Task requirements
**A)** In the news article about compromised government websites, what research does Brookhaven National Laboratory specialize in?
**B)** Write the next few paragraphs of the news article about compromised government websites, starting after its final sentence.

[ISN] Bad things lurking on government sites

From: InfoSec News (alerts@private)
Date: Thu Oct 04 2007 - 23:16:10 PDT


http://www.infoworld.com/article/07/10/04/Bad-things-lurking-on-government-sites_1.html

By Robert McMillan
IDG News Service
October 04, 2007

The U.S. federal government took steps earlier this week to shut down 
Web sites in California in order to protect the public from hacked Web 
sites, but new incidents show that the problem is not going away any 
time soon.

On Thursday, compromised pages hosted by the Brookhaven National 
Laboratory and the Superior Court of Madera County, California, were 
still hosting inappropriate content. Brookhaven had links that 
redirected visitors to pornographic Web servers, and the Madera County 
court site featured ads for porn and Viagra.

Brookhaven has begun an investigation into the incident, said Tom 
Schlagel, a manager with the lab's information technology division. 
"From what I've been told, there isn't any evidence that there's any 
pornography on the server," he said. "It's all just redirections."

Brookhaven is a U.S. Department of Energy lab that specializes in 
nuclear and high-energy research.

The security of U.S. government Web sites has been front-page news in 
California this week after the U.S. General Services Administration, 
which administers the .gov top-level domain, temporarily removed 
California's state servers from the Internet's DNS infrastructure, 
apparently because of a security problem on the Web site of a small 
state agency, the Transportation Authority of Marin.

Collected material
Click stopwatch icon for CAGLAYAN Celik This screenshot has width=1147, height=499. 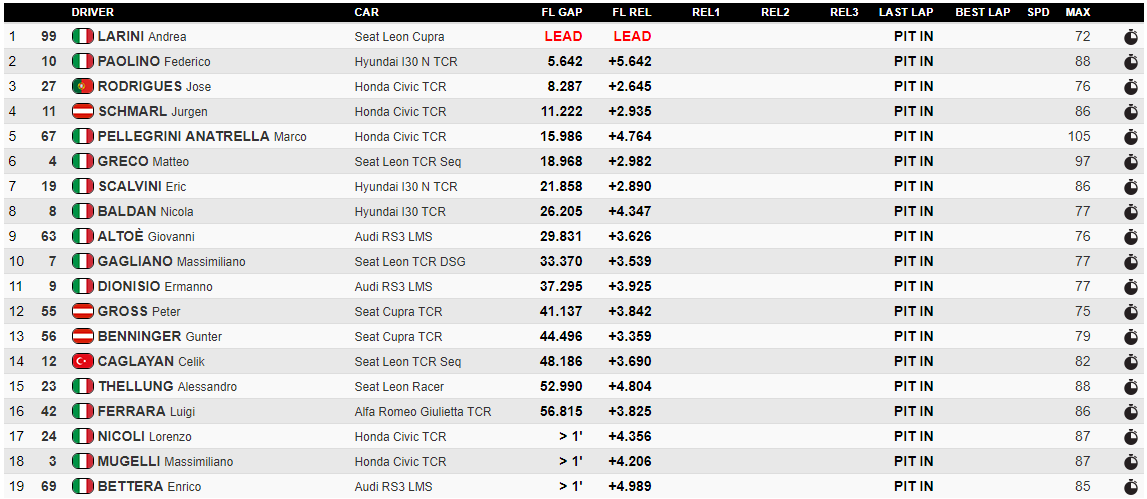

The answers
**A)** Nuclear and high-energy research.

**B)**
Observers said that this was an unusually extreme move and one that 
eventually would have knocked the entire state off the Internet.

The move was caught before it caused widespread service outages within 
the state government, but it drew attention to an underlying issue: 
compromised governmental Web sites.

The GSA said on Thursday that it has revised its policies to avoid 
another possible statewide shutdown, but it defended its right to remove 
.gov sites from the Internet. "The potential exposure of pornographic 
material to the citizens -- and tens of thousands of children -- in 
California was a primary motivator for GSA to request immediate 
corrective action," a GSA spokeswoman said. "Also, in these days of 
heightened security concerns from hackers, it is important to quickly 
stop potentially harmful damage to federal, state, and local Web sites 
from those who have no love for our country."

Alex Eckelberry, the president of Sunbelt Software who first reported 
the problem that led to the California shutdown, said that the 
government could do better. "Once you're on the Web, especially if 
you're government, you really have to be responsible for your content," 
he said. "We have to have some sort of recognition that there is 
constant danger and that people need to stay on top of their sites."

However, educational sites, hosted within in the .edu top-level domain, 
have far more problems than the .gov sites, Eckelberry said.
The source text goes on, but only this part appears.